Feedback, Marking and how they can Improve Learning
Feedback is one of the most common features of successful teaching and learning and amongst the top influences on achievement (Hattie, 2009). However, on closer inspection, the effectiveness of feedback is very variable. In some schools, feedback is seen as marking – a one-way process in which the teacher spends hours every week writing detailed comments in pupils’ books only for their ‘feedback’ to be poorly received and hardly used in the revision of the work. For some good history teachers, the damaging impact that a heavy marking load has on work-life balance is the main reason they leave the profession. It is time to start asking some serious questions. Why mark books? Is all that time spent marking worthwhile? What impact does it have on outcomes? What constitutes effective feedback and how can it be built into our schemes of work?
Feedback matters but feedback and marking are not the same thing. A teacher can spend hours marking but it might make little difference to pupil outcomes as little in the way of useful feedback is provided.
Student progress is determined not by the amount of feedback we provide, much more by how we provide feedback.
We have tried to address this by placing ‘marking’ within a 6 stage feedback cycle (see below). Our aims are to:
• reduce teacher workload
• increase the extent to which pupils take responsibility for their learning
• improve outcomes by developing effective study habits in history – routines that make sure students review, redraft, respond to feedback and reflect on progress
As you will see, this is very much work in progress and we welcome comments, ideas and further practical strategies from within the history teaching community.
A PDF version of this article can be downloaded [ click here ]
Stages of the Feedback Cycle
In summary, the stages of the feedback cycle are:
1: When the work is set – establish clear success criteria HERE …
2: When pupils are working on the task – make the most of oral feedback HERE
3: Just before pupils hand in their work to be marked – build in self and peer assessment HERE …
4: When marking the work – aim to save time and maximise impact HERE …
5: Returning the work – build in opportunities to respond to feedback HERE …
6: Reflection – create a dialogue about learning HERE …
How does marking fit into the feedback cycle?
As you can see ‘teacher marking’ only occurs during one stage of the feedback cycle (Stage 4). We see marking as serving three main purposes:
1. Feedback for progress: To provide students with feedback on how to improve and thereby reduce the gap between where the students are and where you want them to be.
2. Diagnostic purposes: To assess the effectiveness of the teaching and learning that has taken place and to become aware of where students are struggling or their misconceptions. Evidence of student achievement is interpreted in order to make a decision about what to do next so marking therefore informs our next steps as a teacher.
3. Emotional purposes: To provide recognition to the student for their hard work. The pride that students take in their work soon drops if their books go unmarked for months. Pupils need to know that they are valued and that you care about their progress. The way we feedback to pupils has a significant influence on their motivation and self-esteem (which are in themselves a crucial influence on learning)
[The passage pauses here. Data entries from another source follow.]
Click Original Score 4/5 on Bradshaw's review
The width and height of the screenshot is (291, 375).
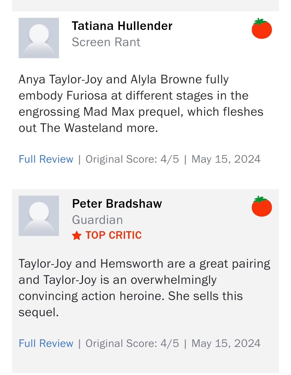132,343
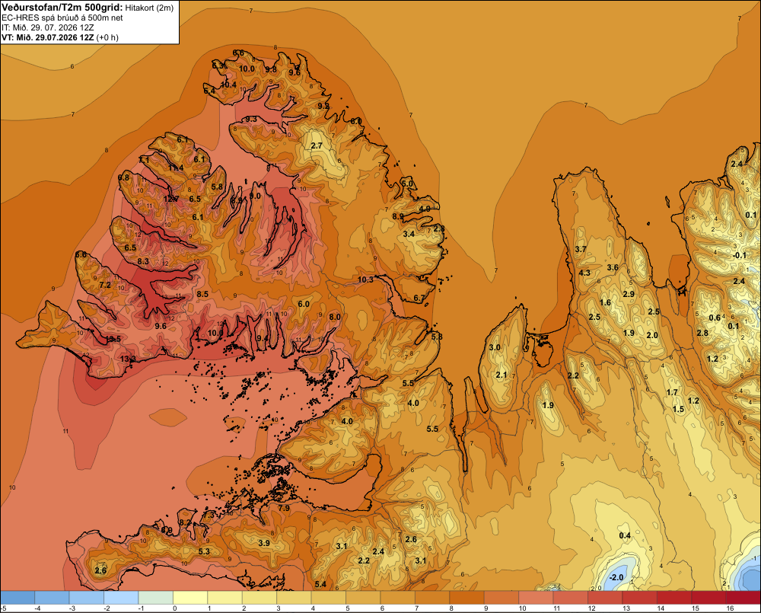Select the blue -5 to -4 legend swatch
Viewport: 761px width, 613px height.
(x=18, y=597)
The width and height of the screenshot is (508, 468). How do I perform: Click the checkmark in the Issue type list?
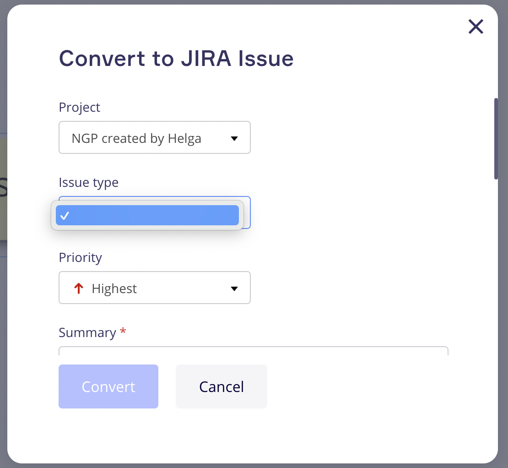[65, 216]
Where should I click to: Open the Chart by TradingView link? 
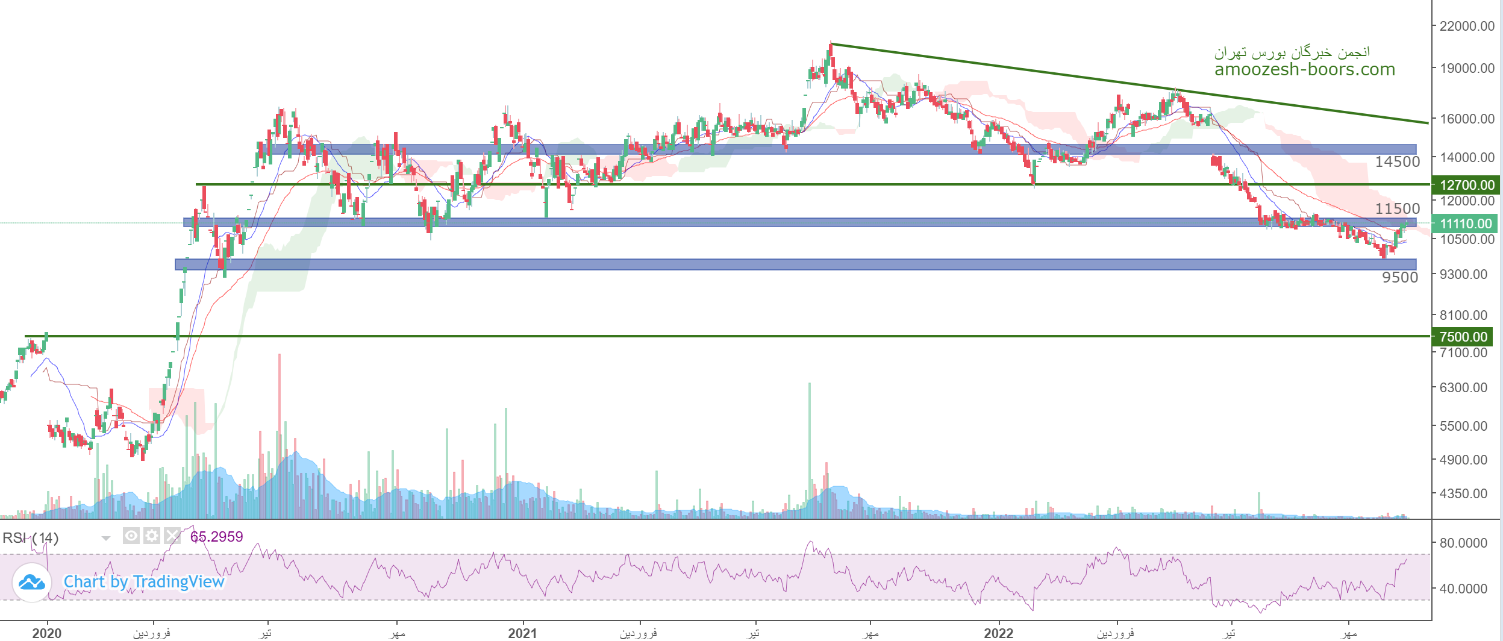pyautogui.click(x=144, y=582)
Teaching is about building relationships. Student attainment is partly determined by the teacher’s relationship with students and that teacher’s ability to shape a culture of learning within the classroom. The nature of the feedback provided from teacher to pupil, pupil to pupil and pupil to teacher plays a key role in shaping the right culture for learning. It is what goes on in the classroom that makes the real difference. The aim of the strategies outlined in this post is to create a dialogue between the teacher and the pupil about learning.
For Alexander, dialogic classrooms are:
• collective (doing tasks together);
• reciprocal (sharing ideas);
• supportive (no negative repercussions from making errors);
• purposeful (clear success criteria).
In order for this type of classroom to become a reality we need to create an atmosphere of trust – a climate in which it is ok to make mistakes – and a climate in which students are engaged in the process of learning. Within the history classroom success should not be measured by out-performing your peers but about improving yourself as a learner and achieving ‘personal bests’.
As John Hattie argues, we need to recognise that all students can progress. Achievement for all is changeable and not fixed. There are no short-term fixes for raising attainment but the good news is that the ideas and strategies outlined in this post do not cost anything, they can be easily adapted for any age group and they do not require endless hours of teacher time preparing resources or marking books.
Constructive feedback is always welcome, particularly anything that will help other teachers.